La magistratura, in effetti, non ha molto spazio di manovra. In presenza di denunce e di chiare norme di legge che sanzionano la diffusione di dati riservati il magistrato non può che precedere. A complicare la questione va aggiunta l’assenza, nel paese, di una prassi giuridica in materia, che probabilmente nascerà ora con questi casi. Difficile poter ipotizzare che il tutto si concluda con l’effettiva incarcerazione di qualche giornalista. La Corte europea per i diritti dell’uomo ha più volte sentenziato che il diritto a divulgare informazioni di interesse pubblico è predominante su quello della riservatezza.

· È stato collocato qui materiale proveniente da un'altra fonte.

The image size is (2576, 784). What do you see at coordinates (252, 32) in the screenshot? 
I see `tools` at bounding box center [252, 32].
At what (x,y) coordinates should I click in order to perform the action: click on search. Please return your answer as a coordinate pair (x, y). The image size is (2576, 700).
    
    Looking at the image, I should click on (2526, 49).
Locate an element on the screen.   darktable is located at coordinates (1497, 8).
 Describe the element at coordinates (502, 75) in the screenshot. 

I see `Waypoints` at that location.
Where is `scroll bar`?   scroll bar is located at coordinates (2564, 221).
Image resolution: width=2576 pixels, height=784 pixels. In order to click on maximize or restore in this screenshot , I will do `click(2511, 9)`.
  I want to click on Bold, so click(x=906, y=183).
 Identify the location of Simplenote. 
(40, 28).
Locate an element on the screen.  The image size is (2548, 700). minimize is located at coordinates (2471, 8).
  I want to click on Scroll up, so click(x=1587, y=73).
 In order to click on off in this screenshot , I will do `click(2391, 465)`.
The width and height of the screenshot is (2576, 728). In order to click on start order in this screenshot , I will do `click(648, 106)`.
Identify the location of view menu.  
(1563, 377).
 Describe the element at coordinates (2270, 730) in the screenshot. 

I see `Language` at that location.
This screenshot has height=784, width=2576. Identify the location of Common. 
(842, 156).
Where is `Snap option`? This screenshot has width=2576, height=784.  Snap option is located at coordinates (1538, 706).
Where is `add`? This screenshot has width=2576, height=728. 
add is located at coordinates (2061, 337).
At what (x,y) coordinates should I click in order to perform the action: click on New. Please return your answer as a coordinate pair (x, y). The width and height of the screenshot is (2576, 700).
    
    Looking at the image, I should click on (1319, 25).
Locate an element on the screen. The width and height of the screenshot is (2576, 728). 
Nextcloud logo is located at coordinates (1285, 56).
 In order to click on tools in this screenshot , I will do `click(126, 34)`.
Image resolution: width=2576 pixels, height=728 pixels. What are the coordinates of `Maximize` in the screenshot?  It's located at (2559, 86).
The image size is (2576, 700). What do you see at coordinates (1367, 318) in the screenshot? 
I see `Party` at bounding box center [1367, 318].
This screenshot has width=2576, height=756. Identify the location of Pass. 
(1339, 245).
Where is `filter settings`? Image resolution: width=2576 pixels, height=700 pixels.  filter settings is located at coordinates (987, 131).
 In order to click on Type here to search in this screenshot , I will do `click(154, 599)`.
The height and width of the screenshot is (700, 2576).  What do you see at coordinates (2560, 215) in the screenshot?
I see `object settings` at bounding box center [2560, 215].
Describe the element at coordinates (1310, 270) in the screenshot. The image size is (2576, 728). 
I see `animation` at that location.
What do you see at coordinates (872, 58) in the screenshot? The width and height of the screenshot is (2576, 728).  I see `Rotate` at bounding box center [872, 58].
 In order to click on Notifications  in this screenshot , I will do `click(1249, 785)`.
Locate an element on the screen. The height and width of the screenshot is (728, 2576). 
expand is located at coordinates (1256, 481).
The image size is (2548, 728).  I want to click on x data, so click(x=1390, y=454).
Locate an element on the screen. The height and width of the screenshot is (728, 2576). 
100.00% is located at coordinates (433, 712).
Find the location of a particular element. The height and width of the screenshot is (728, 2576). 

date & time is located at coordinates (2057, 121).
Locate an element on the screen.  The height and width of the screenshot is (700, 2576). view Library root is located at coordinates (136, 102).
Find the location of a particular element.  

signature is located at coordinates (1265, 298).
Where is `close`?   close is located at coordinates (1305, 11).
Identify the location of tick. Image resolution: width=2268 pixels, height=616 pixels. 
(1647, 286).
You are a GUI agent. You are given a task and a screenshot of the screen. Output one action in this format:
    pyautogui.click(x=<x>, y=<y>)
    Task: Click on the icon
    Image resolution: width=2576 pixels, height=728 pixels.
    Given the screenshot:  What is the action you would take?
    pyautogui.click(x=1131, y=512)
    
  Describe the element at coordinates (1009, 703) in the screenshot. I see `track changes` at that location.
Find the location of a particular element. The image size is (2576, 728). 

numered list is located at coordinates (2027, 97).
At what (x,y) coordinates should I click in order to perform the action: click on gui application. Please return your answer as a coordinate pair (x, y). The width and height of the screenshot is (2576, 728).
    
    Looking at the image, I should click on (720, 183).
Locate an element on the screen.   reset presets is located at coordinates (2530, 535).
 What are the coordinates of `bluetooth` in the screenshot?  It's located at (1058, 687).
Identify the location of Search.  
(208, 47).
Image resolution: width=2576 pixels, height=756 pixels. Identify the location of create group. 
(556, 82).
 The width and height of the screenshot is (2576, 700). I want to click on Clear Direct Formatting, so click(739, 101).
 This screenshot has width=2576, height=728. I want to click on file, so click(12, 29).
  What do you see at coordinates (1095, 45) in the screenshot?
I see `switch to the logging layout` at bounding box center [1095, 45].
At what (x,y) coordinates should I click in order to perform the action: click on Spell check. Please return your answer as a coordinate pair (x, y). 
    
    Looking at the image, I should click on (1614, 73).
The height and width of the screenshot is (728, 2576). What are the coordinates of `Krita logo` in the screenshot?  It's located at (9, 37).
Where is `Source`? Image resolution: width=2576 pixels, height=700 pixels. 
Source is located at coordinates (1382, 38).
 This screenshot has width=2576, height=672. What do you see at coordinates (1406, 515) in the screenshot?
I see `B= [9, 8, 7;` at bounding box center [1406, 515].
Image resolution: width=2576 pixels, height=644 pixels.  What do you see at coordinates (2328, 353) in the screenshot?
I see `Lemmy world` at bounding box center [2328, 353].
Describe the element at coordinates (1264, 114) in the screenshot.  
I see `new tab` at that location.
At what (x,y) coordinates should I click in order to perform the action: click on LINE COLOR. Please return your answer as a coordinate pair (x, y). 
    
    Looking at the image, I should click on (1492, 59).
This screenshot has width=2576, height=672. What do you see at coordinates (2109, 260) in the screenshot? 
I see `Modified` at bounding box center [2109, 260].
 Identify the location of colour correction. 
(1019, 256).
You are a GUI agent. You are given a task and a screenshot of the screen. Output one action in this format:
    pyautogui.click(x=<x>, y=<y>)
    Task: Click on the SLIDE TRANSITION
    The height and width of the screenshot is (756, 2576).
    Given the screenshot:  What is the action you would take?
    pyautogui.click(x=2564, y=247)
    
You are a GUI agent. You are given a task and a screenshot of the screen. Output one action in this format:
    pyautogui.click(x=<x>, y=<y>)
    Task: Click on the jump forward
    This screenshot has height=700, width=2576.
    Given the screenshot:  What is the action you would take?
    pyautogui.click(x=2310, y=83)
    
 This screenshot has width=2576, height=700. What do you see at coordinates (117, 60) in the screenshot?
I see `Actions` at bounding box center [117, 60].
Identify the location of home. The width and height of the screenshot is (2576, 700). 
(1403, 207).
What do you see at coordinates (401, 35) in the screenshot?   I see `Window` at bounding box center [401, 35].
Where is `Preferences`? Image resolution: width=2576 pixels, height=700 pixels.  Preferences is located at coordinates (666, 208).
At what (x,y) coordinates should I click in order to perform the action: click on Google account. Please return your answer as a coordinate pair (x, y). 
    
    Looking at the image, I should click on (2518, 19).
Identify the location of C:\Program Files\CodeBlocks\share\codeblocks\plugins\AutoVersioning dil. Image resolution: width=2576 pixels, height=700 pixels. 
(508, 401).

La Slovenia, in fatto di libertà di stampa, non è l’Azerbaijan, ma i problemi restano. Il paese, nel 2014, era al trentaquattresimo posto nell’Indice della libertà di stampa. Rispetto al 2013 aveva scalato la classifica di una posizione. Meglio di Spagna, Francia, Stati Uniti ed Italia. Oggi, comunque, molti non mancano di chiedersi con quale spirito i giornalisti affronteranno ora argomenti per cui i loro colleghi sono sotto inchiesta.
Il giornalismo sloveno del resto deve fare i conti con molti nodi irrisolti che vanno dall’assetto proprietario dei mass-media, all’influsso che esercita su di esso la politica o il mondo economico, per arrivare alla sua passione per forme sempre più spinte di giornalismo scandalistico. Quello che appare chiaro, in questo momento, è che non è certamente compito dei giornalisti tutelare documenti più o meno segreti e che le informazioni di pubblico interesse vanno diffuse, anche se poi qualcuno si arrabbia.